The snap parliamentary elections that concluded on 7 July were called by President Emmanuel Macron to regain the upper hand after his party’s weak performance in June’s European Parliamentary elections.
Yet the outcome has achieved the contrary, creating political mayhem that has undermined the president’s power and shaken the foundations of the Fifth Republic as never before.
A feared victory for Marine Le Pen’s far-right National Rally (RN) party did not materialize, with the left wing ‘New Popular Front’ alliance holding the most seats. But no party has achieved a majority.
The dust has far from settled but four valuable conclusions can already be drawn.
French institutions
France’s politics will be less presidential, putting the Fifth Republic under serious stress: it has been based on a powerful head of state since its foundation by De Gaulle.
As if he was anticipating this, President Macron made as many ambassadors, prefects and senior civil servant appointments as possible ahead of the election’s second round on 7 July, apparently expecting he would have to share power from then on. The Fifth Republic will look more like the Fourth, which relied on the parliament and was famous for its unstable and fragile governing coalitions.
The future government will be derived, however long it may take to form, from the newly elected National Assembly and not be shaped mainly by the Elysée, as its predecessors have been. The choice of a new prime minister able to command a stable majority will be imposed on the president out of the ranks of his Renaissance party, which performed better than expected.
Until now, Macron has always picked any head of government he wanted. The ‘Popular Front’ alliance of left-wing parties, which gained the most seats in the second round, now considers itself to be in a position to govern, although it is far from securing an absolute majority and must address internal divisions and power struggles.
With much pressure from the left, a new kind of cohabitation is in the making. In past cohabitations – in 1986 and 1993 under François Mitterrand and in 1997 under Jacques Chirac – the power struggle was between the Elysée and Matignon, the seat of the prime minister.
This time, the political centre of gravity will lie at the National Assembly. It cannot be dissolved again before July 2025 and will control the fate of any cabinet until then at least.
Thus, the president’s authority has waned. With two severe electoral blows in one month, his party divided, hostile public opinion and the constitutional constraint of not being able to stand for another term, President Macron’s political capital is shattered for the short- to medium-term – unless he succeeds in splitting the left and manages to keep his party in a minor but key role in a future coalition.
France in the world
President Macron, who can stay in office until May 2027, will use what is left of this role on the global stage to try to maintain France’s influence and build back his reputation.

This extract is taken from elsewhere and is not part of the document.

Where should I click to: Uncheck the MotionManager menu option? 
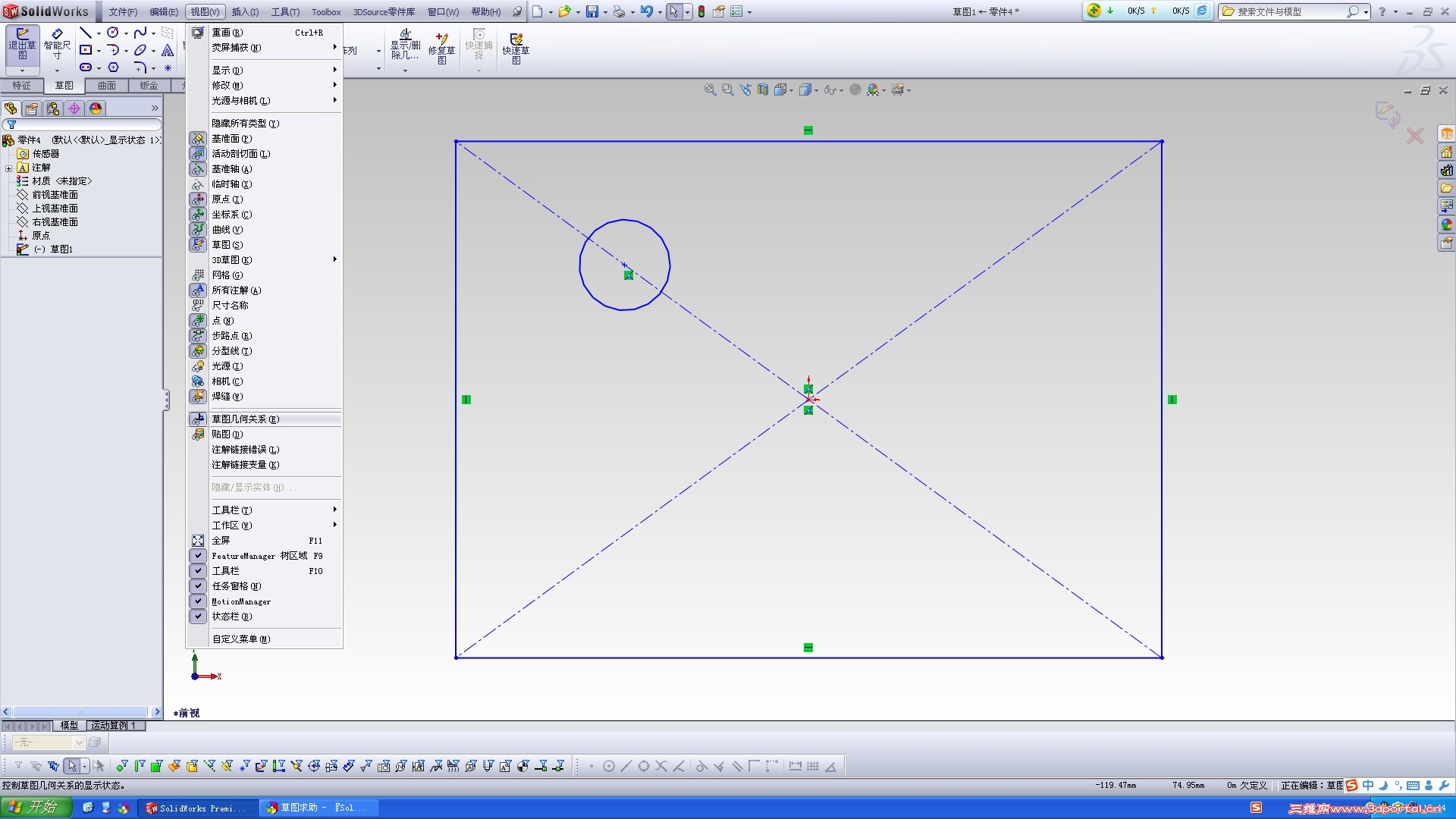[198, 601]
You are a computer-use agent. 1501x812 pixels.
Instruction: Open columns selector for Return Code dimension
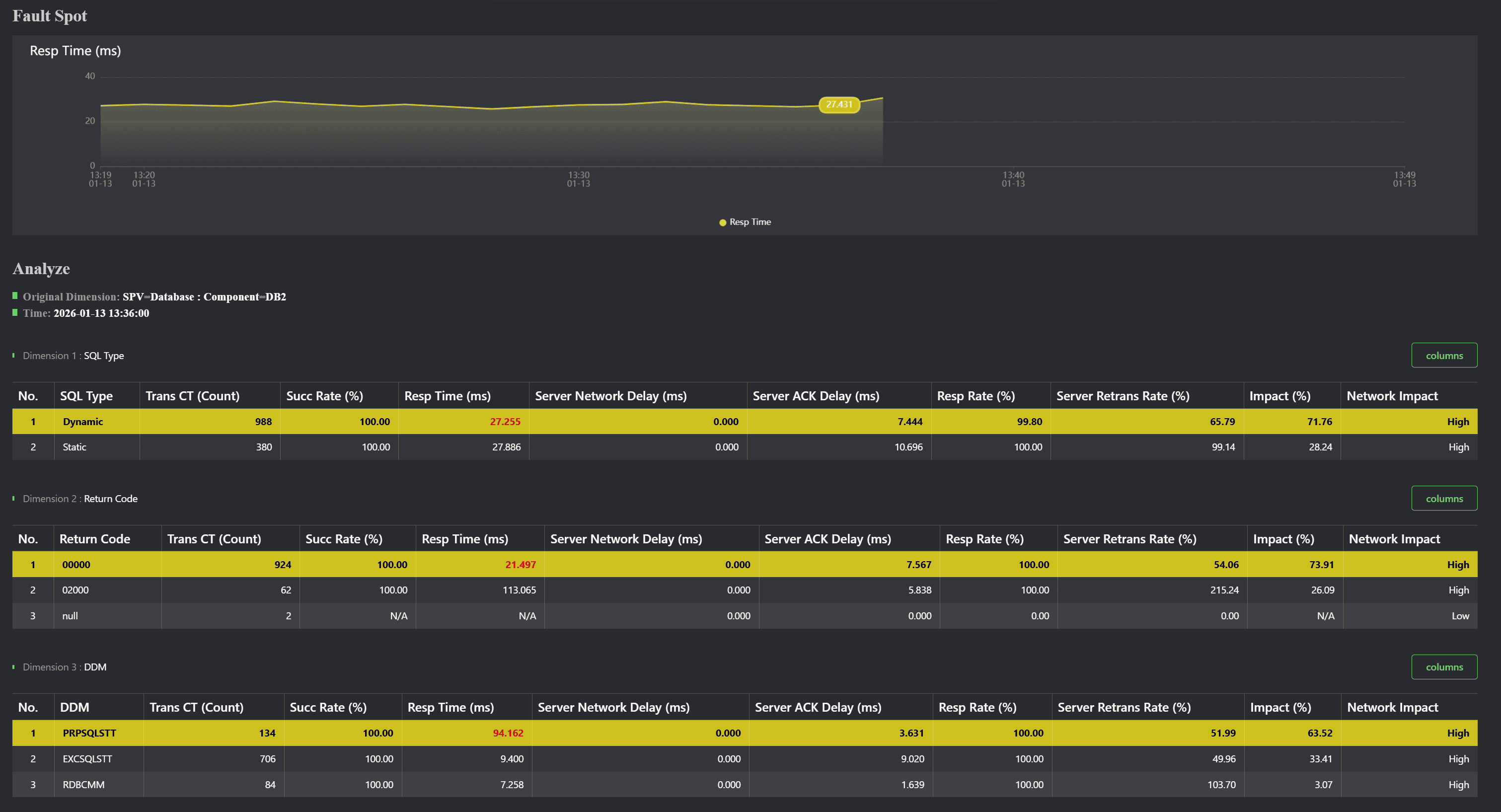coord(1443,499)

As head of state, he will still represent the country in international forums, starting with the NATO summit in Washington DC this week, followed by the European Political Community summit at Blenheim Palace on 18 July.

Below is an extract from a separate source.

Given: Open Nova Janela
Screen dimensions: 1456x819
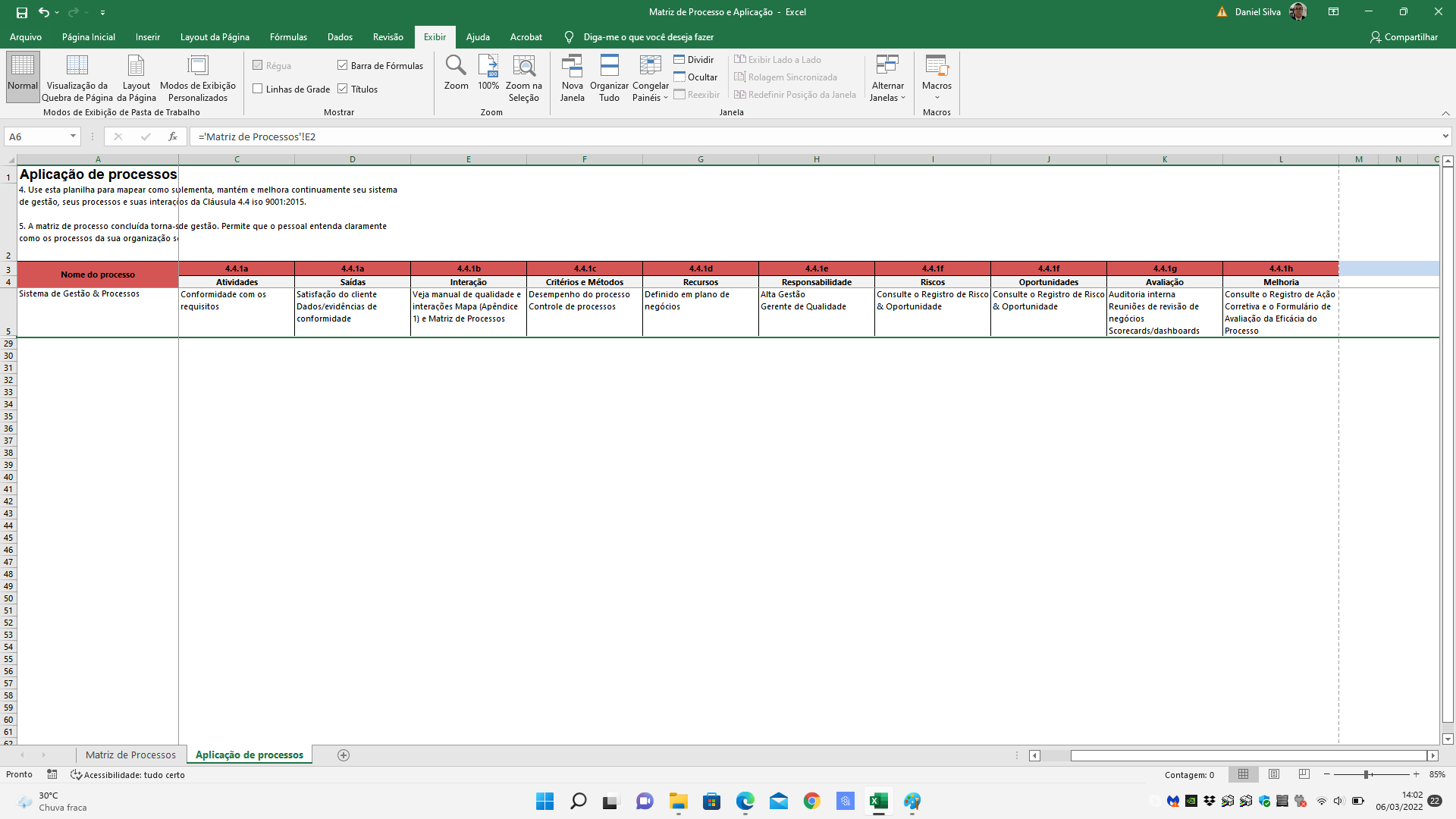Looking at the screenshot, I should [572, 67].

Even though foreign affairs and defence remain his domaine réservé, the president will be dependent on the budgetary resources allocated by the government.
Appointments will require the formal approval of the prime minister, as in the past, but must now also be negotiated with them – even if there were to be a large multi-party coalition more aligned with the president on international and European affairs than an RN cabinet would have been.

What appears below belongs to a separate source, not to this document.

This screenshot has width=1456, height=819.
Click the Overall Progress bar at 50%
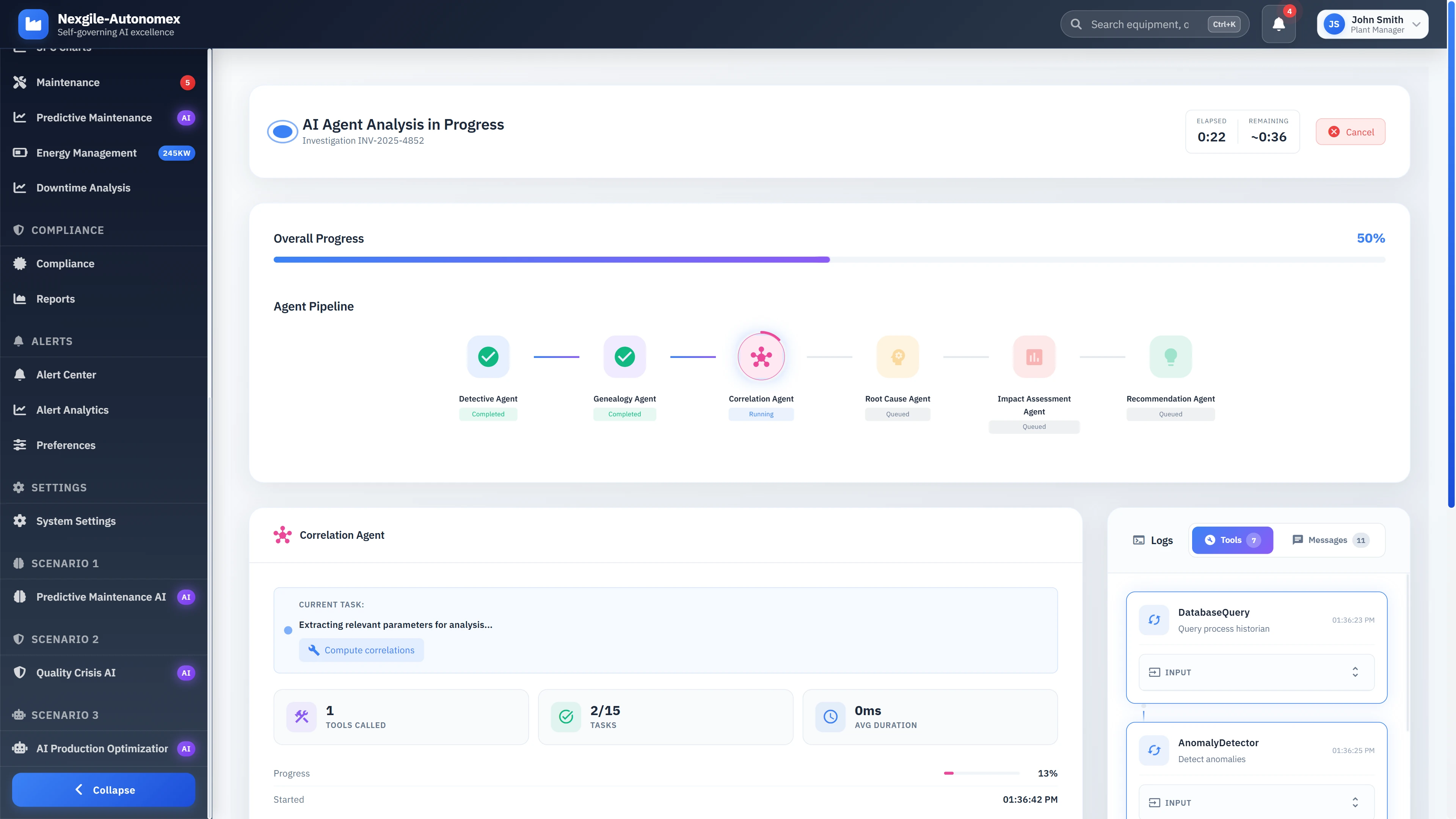click(x=828, y=259)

Lasting political confusion in France would hurt its leadership abroad and the prospect already worries the European Union, starting with Germany. The ability of Paris to generate new policy ideas that are taken seriously will be limited.
The period of political turmoil ahead will also test the resilience of France’s long-standing diplomacy and its capacity to respond to an international crisis.
France’s financial constraints
Financial markets signalled relief after the election’s first round, confident that an RN-led government was out of reach. But any future cabinet will have to repair the public accounts, possibly thwarting the government’s broader ambitions.
The budget deficit of 5.5 per cent of gross domestic product (GDP) in 2023 and the public debt over 110 per cent of GDP require strict fiscal discipline, expected both in Brussels and by France’s partners, not least Germany.
The next government will have no choice other than to reassure markets that they can still comfortably lend to France.
Its challenge will be to stay fiscally on track while facing a ruthless opposition unwilling to compromise ahead of the 2027 presidential race. Any deep structural reform before then thus appears unlikely.
French society
The three blocs that the elections have put in evidence, from Jean-Luc Mélenchon on the far left to Le Pen on the far right, are the political manifestation of a much polarized and fragmented society that even President Macron depicted as on the brink of a ‘civil war’.